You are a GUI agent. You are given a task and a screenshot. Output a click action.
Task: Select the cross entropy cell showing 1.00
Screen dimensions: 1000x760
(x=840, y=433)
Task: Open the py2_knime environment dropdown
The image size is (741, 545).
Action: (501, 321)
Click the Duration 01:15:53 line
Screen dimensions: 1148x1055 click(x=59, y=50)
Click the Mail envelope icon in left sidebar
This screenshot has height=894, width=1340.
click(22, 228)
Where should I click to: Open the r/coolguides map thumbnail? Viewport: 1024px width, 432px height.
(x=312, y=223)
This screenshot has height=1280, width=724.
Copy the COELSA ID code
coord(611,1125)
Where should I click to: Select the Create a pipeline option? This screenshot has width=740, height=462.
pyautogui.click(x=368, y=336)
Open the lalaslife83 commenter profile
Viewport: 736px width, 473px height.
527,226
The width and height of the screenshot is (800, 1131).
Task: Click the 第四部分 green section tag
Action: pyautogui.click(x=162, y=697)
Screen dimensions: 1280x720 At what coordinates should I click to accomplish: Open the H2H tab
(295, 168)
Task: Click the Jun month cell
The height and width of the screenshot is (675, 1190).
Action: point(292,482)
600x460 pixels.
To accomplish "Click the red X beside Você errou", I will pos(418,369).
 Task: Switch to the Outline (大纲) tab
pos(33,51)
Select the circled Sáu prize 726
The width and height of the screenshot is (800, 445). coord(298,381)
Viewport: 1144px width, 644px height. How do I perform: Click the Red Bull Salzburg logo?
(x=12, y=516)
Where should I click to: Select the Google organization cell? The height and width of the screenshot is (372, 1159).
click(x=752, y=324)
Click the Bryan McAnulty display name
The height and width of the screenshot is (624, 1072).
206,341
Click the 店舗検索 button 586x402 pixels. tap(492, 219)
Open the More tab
+--
Every line of the material above that includes the string "pixels" is required.

(Answer area):
600x460 pixels.
Click the 店舗検索 button 586x402 pixels. tap(492, 219)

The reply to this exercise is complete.